1
votes

Taken from Apache Spark, Dataset.scala (https://github.com/apache/spark/blob/0c47e274ab8c286498fa002e2c92febcb53905c6/sql/core/src/main/scala/org/apache/spark/sql/Dataset.scala)

Line 2132:

/**
  * Returns the number of rows in the [[Dataset]].
  * @group action
  * @since 1.6.0
  */
def count(): Long = withCallback("count", groupBy().count()) { df =>
  df.collect(needCallback = false).head.getLong(0)
}

Line 2393:

/**
  * Wrap a Dataset action to track the QueryExecution and time cost, then report to the
  * user-registered callback functions.
  */
private def withCallback[U](name: String, df: DataFrame)(action: DataFrame => U) = {
  try {
      df.queryExecution.executedPlan.foreach { plan => plan.resetMetrics()
    }
    val start = System.nanoTime()
    val result = action(df)
    val end = System.nanoTime()
    sqlContext.listenerManager.onSuccess(name, df.queryExecution, end - start)
    result
  } catch {
  case e: Exception =>
    sqlContext.listenerManager.onFailure(name, df.queryExecution, e)
    throw e
  }
}

What is going on here? I don't understand how count() is somehow both equal to withCallback and has a body; somehow it's being called on the dataframe returned by withCallback, but I don't understand the syntax.

1

1 Answers

4
votes

The count() method doesn't actually have its own body. What looks like the body of the count() is really a function literal, which defines the 'action' argument of withCallback. count() itself is, strictly speaking, just a call to the method withCallback(name, df)(action). (Methods can have multiple argument lists in Scala.) The value of withCallback is result, which is whatever the action function evaluates to.

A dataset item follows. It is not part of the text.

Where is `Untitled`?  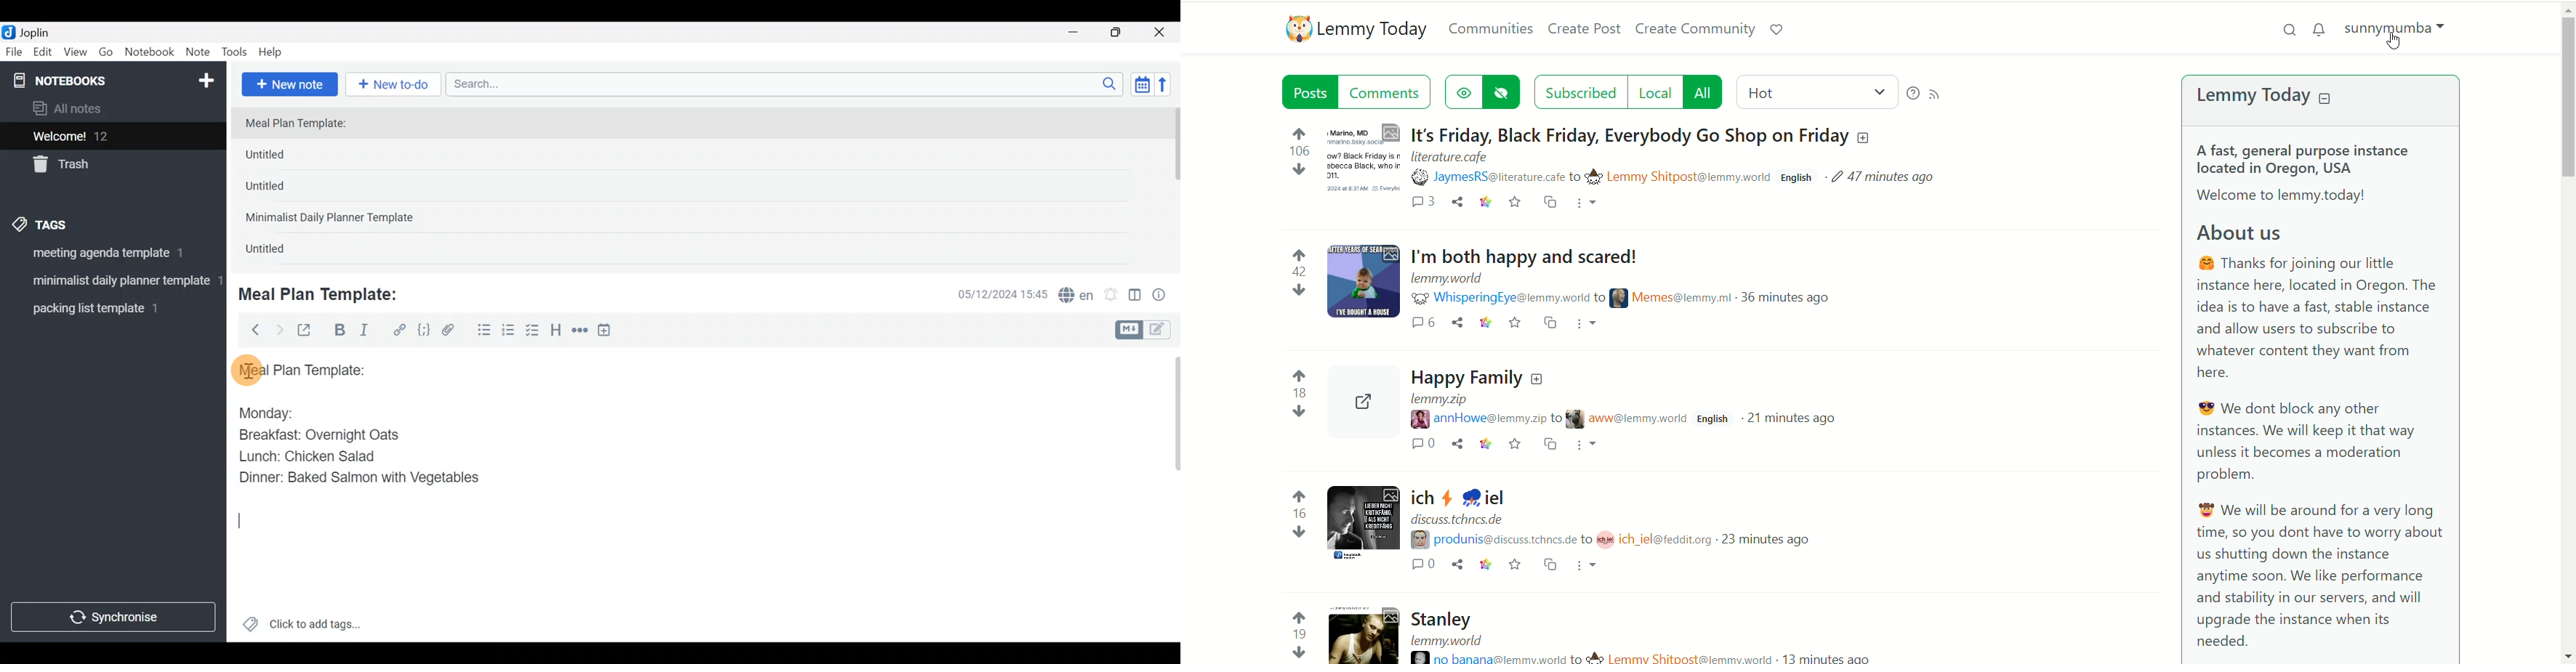
Untitled is located at coordinates (279, 251).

However, the "confusion" you are experiencing is intentional. This idiom -- a method that has a terminal argument list whose type is either a function or a by-name value -- allows one to define what syntactically look like language extensions. We are accustomed to languages having special syntax like...

try {
  // your code here
}

In Scala, you can write your own function like...

// don't ask me why you would want to do this
def unreliably[T]( operation : =>T ) : Option[T] = {
   if (scala.math.random < 0.1) Some(operation) else None
}

...that users could call like

unreliably {
  // your code here
}

It looks just like new language syntax! To make it more like your motivating example, we could modify the definition to have to argument lists...

// don't ask me why you would want to do this
def unreliably[T]( probability : Double )( operation : =>T ) : Option[T] = {
   if (scala.math.random < probability) Some(operation) else None
}

Now, we could call the function as...

unreliably( probability = 0.9 ) {
  // your code here
}

...and there'd be a 90% chance that your code would get executed. The code defines an expression, not just some valueless statement, so you could also write

val result = unreliably( probability = 0.9 ) {
   "great day"
}

result would be of type Option[String], so you might follow that with...

println(s"""It's a ${result.getOrElse("terrible day")}.""")

Now, via your own little "language extension" (that's really just a funny way to call a function), you have a nice little program that makes you happy nine days out of ten.